Task 1: Retype the whole film review on Run Kalyani below, word for word.

Given passage:
Patriarchy, agency and the question of caste: A review of Geetha J’s debut feature film Run Kalyani

10 January 2020

Aritra Bhattacharya is an independent journalist and a PhD scholar at the Centre for Studies in Social Sciences, Calcutta. He has reported extensively on politics, culture and conflict for The Statesman, Caravan, Scroll, Quint, Himal Southasian and other outlets and his doctoral research focusses on anti-caste cultural resistance in post-1960s Maharashtra. He can be at @b_aritra on Twitter and Instagram.

Run Kalyani, Geetha J’s debut feature film about a working-class girl who works as a cook in two households in Thiruvananthapuram, has garnered accolades as well as rejections in its initial run in the film festival circuit. Since the film is shot entirely in Thiruvananthapuram, where Geetha was born and grew up, she was keen to show the film at the International Film Festival of Kerala (IFFK) 2019.

“Although there were 14 Malayalam films and six debut films in the Malayalam Cinema Today section in IFFK 2019, there were no films by woman filmmakers. This, and the fact that my film, featuring the story of a young girl, was rejected by the organizers struck me as strange,” Geetha, who also teaches World Cinema and Documentary Production at Film@CultureLab, Newcastle University, in the UK, told me during the Kolkata International Film Festival (KIFF) 2019. The IFFK has been attacked by many independent filmmakers who formed the Movement for Independent Cinema, questioning the increasing presence of commercial hits in its line-up.

Run Kalyani had its world premiere under the Competition on Indian Language Films at KIFF 2019, where it also won the Special Jury Award. Geetha was overjoyed—the award was a validation of her decade-long, daunted struggle to tell stories of the lives of ordinary women through cinema.

Geetha at the KIFF awards ceremony.

Rows on target coordinates:

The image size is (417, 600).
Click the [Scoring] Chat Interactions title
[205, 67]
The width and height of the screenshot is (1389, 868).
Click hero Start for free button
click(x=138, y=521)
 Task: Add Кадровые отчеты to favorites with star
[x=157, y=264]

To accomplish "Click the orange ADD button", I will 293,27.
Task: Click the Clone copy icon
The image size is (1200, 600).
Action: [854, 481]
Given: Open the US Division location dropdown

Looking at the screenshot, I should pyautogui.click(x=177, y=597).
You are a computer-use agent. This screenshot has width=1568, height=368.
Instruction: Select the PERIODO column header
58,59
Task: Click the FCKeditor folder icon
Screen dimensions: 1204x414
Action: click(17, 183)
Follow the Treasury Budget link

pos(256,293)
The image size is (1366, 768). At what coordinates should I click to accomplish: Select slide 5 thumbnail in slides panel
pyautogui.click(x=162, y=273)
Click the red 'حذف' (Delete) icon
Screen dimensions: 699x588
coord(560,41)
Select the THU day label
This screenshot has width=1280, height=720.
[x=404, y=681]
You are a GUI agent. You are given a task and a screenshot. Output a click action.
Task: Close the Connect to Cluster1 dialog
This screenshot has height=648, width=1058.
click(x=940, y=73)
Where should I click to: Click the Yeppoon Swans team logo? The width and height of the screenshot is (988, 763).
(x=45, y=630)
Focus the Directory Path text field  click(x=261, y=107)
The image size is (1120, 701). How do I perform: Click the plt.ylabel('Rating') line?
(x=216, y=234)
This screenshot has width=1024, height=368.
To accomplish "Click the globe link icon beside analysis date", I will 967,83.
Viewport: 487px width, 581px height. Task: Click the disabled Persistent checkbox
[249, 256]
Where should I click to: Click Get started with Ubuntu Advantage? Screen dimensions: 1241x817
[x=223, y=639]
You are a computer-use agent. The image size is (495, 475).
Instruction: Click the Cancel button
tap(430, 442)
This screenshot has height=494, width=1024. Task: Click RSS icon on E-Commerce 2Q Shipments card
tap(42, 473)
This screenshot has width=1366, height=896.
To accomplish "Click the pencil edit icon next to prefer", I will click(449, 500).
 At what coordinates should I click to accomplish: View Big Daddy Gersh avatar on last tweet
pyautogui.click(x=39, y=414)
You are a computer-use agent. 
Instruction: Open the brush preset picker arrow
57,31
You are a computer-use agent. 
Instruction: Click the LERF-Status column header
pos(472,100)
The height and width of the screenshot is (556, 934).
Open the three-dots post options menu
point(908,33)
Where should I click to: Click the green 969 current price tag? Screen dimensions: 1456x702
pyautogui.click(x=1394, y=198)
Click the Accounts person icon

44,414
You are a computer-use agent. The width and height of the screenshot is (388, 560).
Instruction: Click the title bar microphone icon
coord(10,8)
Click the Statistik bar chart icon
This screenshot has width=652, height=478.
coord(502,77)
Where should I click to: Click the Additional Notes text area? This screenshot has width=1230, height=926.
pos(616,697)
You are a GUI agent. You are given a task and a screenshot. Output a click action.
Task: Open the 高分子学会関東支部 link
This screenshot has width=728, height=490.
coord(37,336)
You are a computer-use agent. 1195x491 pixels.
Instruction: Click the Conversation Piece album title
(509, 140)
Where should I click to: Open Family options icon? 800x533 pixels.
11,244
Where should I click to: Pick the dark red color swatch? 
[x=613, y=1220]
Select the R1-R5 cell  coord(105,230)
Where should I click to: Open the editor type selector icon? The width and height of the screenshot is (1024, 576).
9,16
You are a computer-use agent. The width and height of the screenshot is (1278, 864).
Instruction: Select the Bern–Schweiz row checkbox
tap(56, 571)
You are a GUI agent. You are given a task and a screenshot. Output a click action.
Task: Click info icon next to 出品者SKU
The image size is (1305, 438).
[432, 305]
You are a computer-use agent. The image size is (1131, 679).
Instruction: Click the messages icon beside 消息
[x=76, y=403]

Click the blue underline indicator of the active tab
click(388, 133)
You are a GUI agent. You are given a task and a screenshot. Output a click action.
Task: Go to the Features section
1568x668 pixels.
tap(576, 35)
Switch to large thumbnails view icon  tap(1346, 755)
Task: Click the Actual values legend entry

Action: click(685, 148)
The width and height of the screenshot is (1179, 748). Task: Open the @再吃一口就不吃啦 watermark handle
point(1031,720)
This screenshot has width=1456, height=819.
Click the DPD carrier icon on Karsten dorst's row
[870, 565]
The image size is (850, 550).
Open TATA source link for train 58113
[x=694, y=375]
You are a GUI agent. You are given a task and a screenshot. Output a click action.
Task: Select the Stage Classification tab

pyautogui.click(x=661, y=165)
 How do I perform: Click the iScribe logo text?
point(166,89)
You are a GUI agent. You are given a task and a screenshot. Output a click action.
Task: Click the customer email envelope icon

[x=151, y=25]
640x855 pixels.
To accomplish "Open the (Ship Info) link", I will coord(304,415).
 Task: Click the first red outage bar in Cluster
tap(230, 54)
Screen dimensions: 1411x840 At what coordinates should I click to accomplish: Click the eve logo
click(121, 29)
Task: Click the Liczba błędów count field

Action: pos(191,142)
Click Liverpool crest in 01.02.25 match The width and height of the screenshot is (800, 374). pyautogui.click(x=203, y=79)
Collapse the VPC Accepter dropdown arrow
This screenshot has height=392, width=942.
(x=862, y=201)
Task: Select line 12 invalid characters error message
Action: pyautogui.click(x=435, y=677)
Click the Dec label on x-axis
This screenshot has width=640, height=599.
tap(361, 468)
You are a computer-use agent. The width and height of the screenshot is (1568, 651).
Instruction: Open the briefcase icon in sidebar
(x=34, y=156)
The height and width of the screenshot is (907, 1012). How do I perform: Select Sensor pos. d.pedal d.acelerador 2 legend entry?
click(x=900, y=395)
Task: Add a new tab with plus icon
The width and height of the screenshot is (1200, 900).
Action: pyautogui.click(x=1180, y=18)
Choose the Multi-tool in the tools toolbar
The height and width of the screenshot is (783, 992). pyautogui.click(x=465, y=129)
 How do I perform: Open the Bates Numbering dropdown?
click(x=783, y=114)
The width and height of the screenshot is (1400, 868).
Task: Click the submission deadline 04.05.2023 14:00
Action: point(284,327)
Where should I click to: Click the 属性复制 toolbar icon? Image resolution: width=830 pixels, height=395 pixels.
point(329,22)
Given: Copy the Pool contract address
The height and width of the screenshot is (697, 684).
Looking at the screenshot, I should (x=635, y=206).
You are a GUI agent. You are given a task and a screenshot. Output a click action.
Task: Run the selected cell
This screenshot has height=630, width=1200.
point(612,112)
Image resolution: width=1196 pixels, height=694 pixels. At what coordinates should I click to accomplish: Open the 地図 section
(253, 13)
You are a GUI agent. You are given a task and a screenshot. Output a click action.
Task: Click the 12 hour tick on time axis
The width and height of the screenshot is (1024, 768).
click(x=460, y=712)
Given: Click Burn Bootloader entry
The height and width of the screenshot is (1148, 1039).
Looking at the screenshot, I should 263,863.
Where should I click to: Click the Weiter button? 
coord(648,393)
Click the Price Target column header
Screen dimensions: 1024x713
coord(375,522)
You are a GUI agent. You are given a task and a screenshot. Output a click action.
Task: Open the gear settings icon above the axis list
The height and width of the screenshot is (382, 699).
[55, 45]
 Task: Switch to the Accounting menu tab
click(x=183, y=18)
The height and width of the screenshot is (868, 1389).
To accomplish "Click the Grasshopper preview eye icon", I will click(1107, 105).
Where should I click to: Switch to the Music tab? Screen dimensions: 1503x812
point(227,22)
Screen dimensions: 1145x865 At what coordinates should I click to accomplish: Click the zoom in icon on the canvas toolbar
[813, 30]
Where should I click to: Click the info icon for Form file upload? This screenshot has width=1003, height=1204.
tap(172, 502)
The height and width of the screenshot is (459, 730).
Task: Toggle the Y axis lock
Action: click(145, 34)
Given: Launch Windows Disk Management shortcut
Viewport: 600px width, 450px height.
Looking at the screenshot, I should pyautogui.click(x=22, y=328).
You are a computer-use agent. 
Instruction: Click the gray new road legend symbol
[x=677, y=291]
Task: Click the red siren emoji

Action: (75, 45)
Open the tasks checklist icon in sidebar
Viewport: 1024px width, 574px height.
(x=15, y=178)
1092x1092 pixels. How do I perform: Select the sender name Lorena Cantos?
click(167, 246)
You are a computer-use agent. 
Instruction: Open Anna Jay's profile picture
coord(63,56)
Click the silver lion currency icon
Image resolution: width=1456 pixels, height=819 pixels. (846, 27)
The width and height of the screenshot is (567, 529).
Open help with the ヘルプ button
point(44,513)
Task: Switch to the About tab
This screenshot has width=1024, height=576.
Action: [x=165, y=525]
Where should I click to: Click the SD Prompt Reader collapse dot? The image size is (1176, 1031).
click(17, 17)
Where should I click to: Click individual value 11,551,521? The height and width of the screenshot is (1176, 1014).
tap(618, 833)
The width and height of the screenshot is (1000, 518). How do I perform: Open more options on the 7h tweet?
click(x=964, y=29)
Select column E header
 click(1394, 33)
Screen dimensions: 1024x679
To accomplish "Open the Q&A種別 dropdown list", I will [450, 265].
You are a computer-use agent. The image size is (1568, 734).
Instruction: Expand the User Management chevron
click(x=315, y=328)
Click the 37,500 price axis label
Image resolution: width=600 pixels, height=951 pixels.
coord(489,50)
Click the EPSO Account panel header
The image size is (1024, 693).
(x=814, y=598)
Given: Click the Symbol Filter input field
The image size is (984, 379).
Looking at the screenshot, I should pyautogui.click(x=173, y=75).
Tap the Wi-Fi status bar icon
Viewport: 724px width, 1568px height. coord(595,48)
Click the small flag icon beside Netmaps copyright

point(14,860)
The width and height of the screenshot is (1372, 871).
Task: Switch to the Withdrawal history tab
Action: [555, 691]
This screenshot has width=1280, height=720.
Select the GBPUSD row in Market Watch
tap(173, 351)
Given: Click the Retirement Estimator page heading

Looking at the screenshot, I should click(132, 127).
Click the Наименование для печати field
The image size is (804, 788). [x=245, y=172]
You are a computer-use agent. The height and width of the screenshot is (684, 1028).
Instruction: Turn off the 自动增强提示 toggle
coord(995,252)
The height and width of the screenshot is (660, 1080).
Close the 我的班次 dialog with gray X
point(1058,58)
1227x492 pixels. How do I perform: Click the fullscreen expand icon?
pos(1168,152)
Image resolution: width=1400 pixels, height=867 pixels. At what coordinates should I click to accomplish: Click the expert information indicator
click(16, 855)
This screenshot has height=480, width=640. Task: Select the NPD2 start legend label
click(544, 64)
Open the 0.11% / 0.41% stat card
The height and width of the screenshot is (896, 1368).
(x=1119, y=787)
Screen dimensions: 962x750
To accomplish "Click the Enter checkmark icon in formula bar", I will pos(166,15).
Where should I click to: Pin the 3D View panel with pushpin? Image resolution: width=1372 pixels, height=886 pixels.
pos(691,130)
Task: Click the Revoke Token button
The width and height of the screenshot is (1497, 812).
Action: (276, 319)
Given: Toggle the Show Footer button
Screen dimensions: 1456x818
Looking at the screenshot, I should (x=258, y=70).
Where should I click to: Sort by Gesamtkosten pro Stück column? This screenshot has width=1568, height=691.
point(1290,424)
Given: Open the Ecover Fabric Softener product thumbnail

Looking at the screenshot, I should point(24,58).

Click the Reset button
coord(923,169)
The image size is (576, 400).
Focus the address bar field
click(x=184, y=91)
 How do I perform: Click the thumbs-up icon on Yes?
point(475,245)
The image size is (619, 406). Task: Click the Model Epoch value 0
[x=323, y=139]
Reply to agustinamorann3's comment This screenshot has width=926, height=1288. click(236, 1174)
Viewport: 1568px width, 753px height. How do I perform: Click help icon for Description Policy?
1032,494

Task 2: Echo, in the rows, the lines running from the line with "Image resolution: width=1400" up to and including the line with "coord(923,169)". Reproduce those lines alone, unchanged.

Task output 1:
Patriarchy, agency and the question of caste: A review of Geetha J’s debut feature film Run Kalyani

10 January 2020

Aritra Bhattacharya is an independent journalist and a PhD scholar at the Centre for Studies in Social Sciences, Calcutta. He has reported extensively on politics, culture and conflict for The Statesman, Caravan, Scroll, Quint, Himal Southasian and other outlets and his doctoral research focusses on anti-caste cultural resistance in post-1960s Maharashtra. He can be at @b_aritra on Twitter and Instagram.

Run Kalyani, Geetha J’s debut feature film about a working-class girl who works as a cook in two households in Thiruvananthapuram, has garnered accolades as well as rejections in its initial run in the film festival circuit. Since the film is shot entirely in Thiruvananthapuram, where Geetha was born and grew up, she was keen to show the film at the International Film Festival of Kerala (IFFK) 2019.

“Although there were 14 Malayalam films and six debut films in the Malayalam Cinema Today section in IFFK 2019, there were no films by woman filmmakers. This, and the fact that my film, featuring the story of a young girl, was rejected by the organizers struck me as strange,” Geetha, who also teaches World Cinema and Documentary Production at Film@CultureLab, Newcastle University, in the UK, told me during the Kolkata International Film Festival (KIFF) 2019. The IFFK has been attacked by many independent filmmakers who formed the Movement for Independent Cinema, questioning the increasing presence of commercial hits in its line-up.

Run Kalyani had its world premiere under the Competition on Indian Language Films at KIFF 2019, where it also won the Special Jury Award. Geetha was overjoyed—the award was a validation of her decade-long, daunted struggle to tell stories of the lives of ordinary women through cinema.

Geetha at the KIFF awards ceremony.

Task output 2:
Image resolution: width=1400 pixels, height=867 pixels. At what coordinates should I click to accomplish: Click the expert information indicator
click(16, 855)
This screenshot has height=480, width=640. Task: Select the NPD2 start legend label
click(544, 64)
Open the 0.11% / 0.41% stat card
The height and width of the screenshot is (896, 1368).
(x=1119, y=787)
Screen dimensions: 962x750
To accomplish "Click the Enter checkmark icon in formula bar", I will pos(166,15).
Where should I click to: Pin the 3D View panel with pushpin? Image resolution: width=1372 pixels, height=886 pixels.
pos(691,130)
Task: Click the Revoke Token button
The width and height of the screenshot is (1497, 812).
Action: (276, 319)
Given: Toggle the Show Footer button
Screen dimensions: 1456x818
Looking at the screenshot, I should (x=258, y=70).
Where should I click to: Sort by Gesamtkosten pro Stück column? This screenshot has width=1568, height=691.
point(1290,424)
Given: Open the Ecover Fabric Softener product thumbnail

Looking at the screenshot, I should point(24,58).

Click the Reset button
coord(923,169)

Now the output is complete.